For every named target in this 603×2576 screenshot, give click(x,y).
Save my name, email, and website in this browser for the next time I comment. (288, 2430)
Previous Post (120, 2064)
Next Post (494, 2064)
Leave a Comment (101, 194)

--------------------

Work item: What is needed here is an exact copy of all the records above.

Problem solution:
For every named target in this 603×2576 screenshot, give click(x,y).
Save my name, email, and website in this browser for the next time I comment. (288, 2430)
Previous Post (120, 2064)
Next Post (494, 2064)
Leave a Comment (101, 194)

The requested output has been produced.